Chapter 21

Ten Statistical and Graphical Tips and Traps

IN THIS CHAPTER

Determining significance

Being wary of graphs

Being cautious with regression

Using concepts carefully

The world of statistics is full of pitfalls, but it’s also full of opportunities. Whether you’re a user of statistics or someone who has to interpret them, it’s possible to fall into the pitfalls. It’s also possible to walk around them. Here are ten tips and traps from the areas of hypothesis testing, regression, correlation, and graphs.

Significant Doesn’t Always Mean Important

As I say earlier in the book, significance is, in many ways, a poorly chosen term. When a statistical test yields a significant result, and the decision is to reject H0, that doesn’t guarantee that the study behind the data is an important one. Statistics can only help decision making about numbers and inferences about the processes that produced them. They can’t make those processes important or earth shattering. Importance is something you have to judge for yourself — and no statistical test can do that for you.

Trying to Not Reject a Null Hypothesis Has a Number of Implications

Let me tell you a story: Some years ago, an industrial firm was trying to show that it was finally in compliance with environmental clean-up laws. The company took numerous measurements of the pollution in the body of water surrounding its factory, compared the measurements with a null hypothesis-generated set of expectations, and found that it couldn’t reject H0 with α = .05. The measurements didn’t differ significantly (there’s that word again) from “clean” water.

This, the company claimed, was evidence that it had cleaned up its act.
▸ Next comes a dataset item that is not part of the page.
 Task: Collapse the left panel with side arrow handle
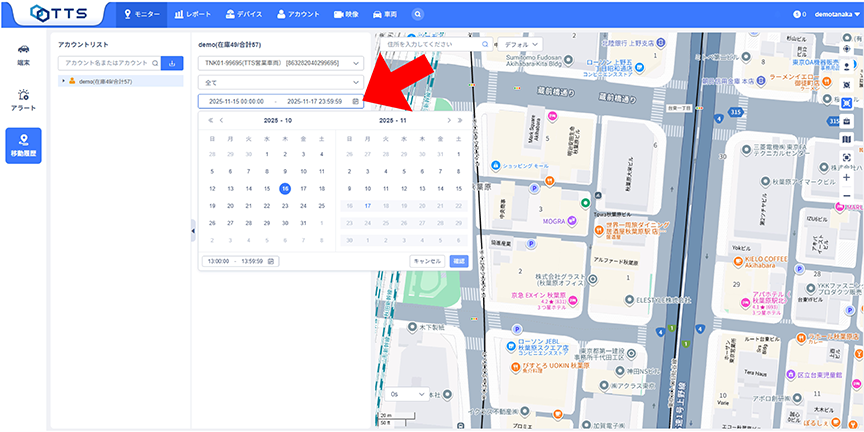pos(191,230)
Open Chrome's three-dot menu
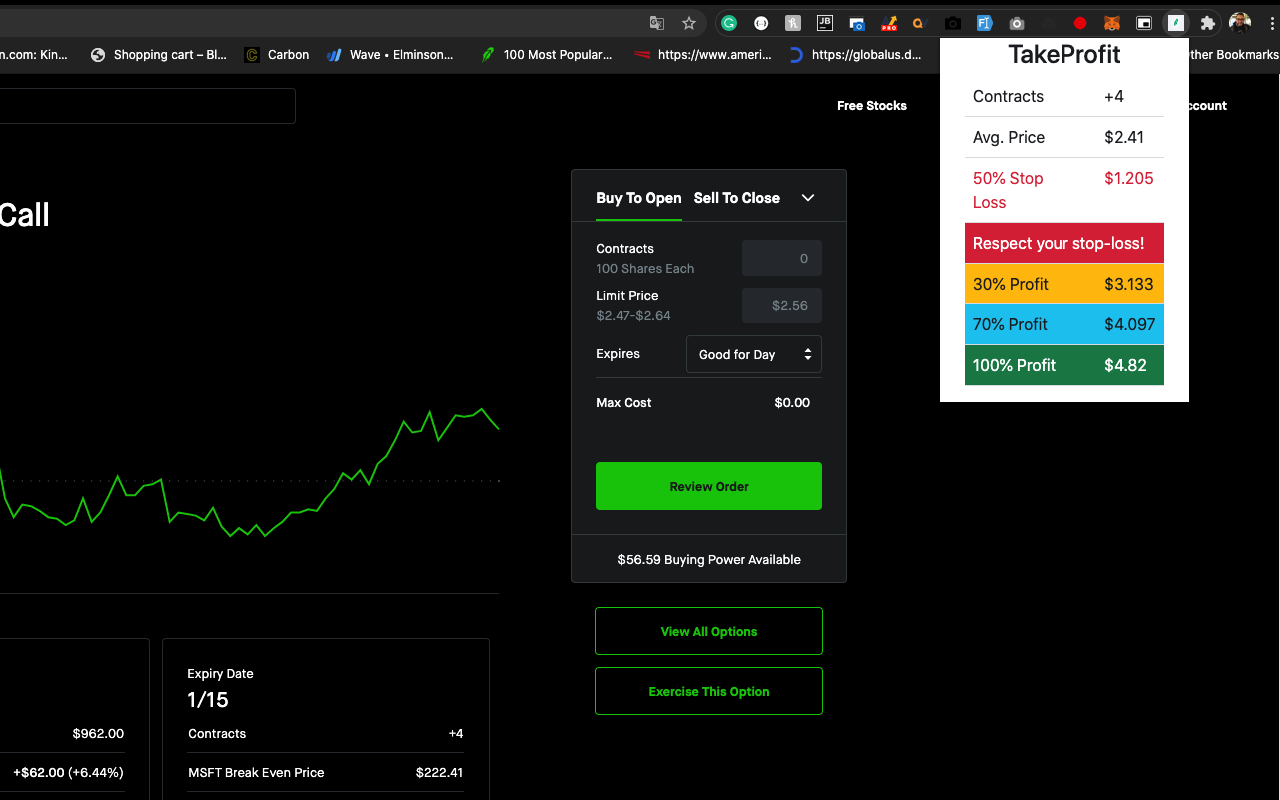This screenshot has height=800, width=1280. [1271, 22]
Closer inspection revealed that the data approached significance, but the pollution wasn’t quite of a high enough magnitude to reject H0. Does this mean the company is not polluting?

Not at all. In striving to “prove” a null hypothesis, the company had stacked the deck in favor of itself. It set a high barrier to get over, didn’t clear it, and then patted itself on the back.
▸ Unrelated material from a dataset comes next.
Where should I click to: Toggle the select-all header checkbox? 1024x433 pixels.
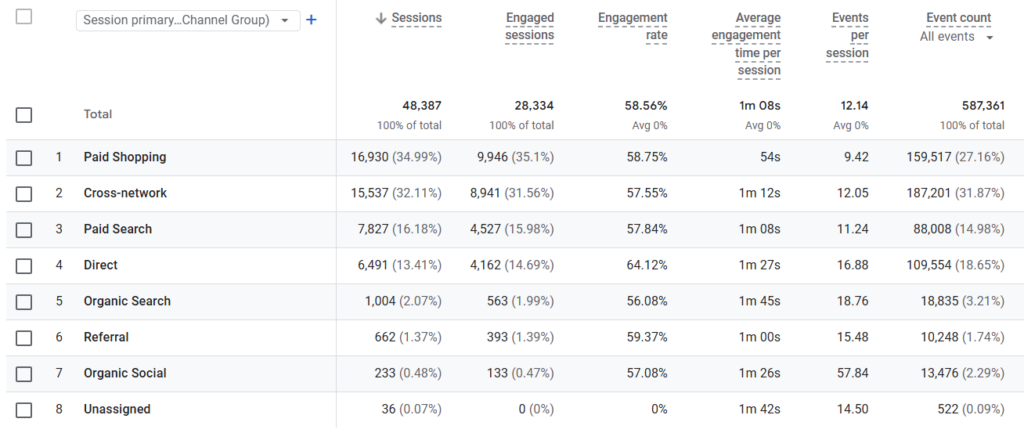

Every so often, it’s appropriate to try and not reject H0. When you set out on that path, be sure to set a high value of α (about .20–.30), so that small divergences from H0 cause rejection of H0. (I discuss this topic in Chapter 10, and I mention it in other parts of the book. I think it’s important enough to mention again here.)

Regression Isn’t Always Linear

When trying to fit a regression model to a scatterplot, the temptation is to immediately use a line. This is the best-understood regression model, and when you get the hang of it, slopes and intercepts aren’t all that daunting.

But linear regression isn’t the only kind of regression. It’s possible to fit a curve through a scatterplot. I won’t kid you: The statistical concepts behind curvilinear regression are more difficult to understand than the concepts behind linear regression.

It’s worth taking the time to master those concepts, however. Sometimes, a curve is a much better fit than a line. (This is partly a plug for Chapter 22, where I take you through curvilinear regression — and some of the concepts behind it.)

Extrapolating Beyond a Sample Scatterplot Is a Bad Idea

Whether you’re working with linear regression or curvilinear regression, keep in mind that it’s inappropriate to generalize beyond the boundaries of the scatterplot.

Suppose you’ve established a solid predictive relationship between a test of mathematics aptitude and performance in mathematics courses, and your scatterplot covers only a narrow range of mathematics aptitude. You have no way of knowing whether the relationship holds up beyond that range. Predictions outside that range aren’t valid.

Your best bet is to expand the scatterplot by testing more people. You might find that the original relationship tells only part of the story.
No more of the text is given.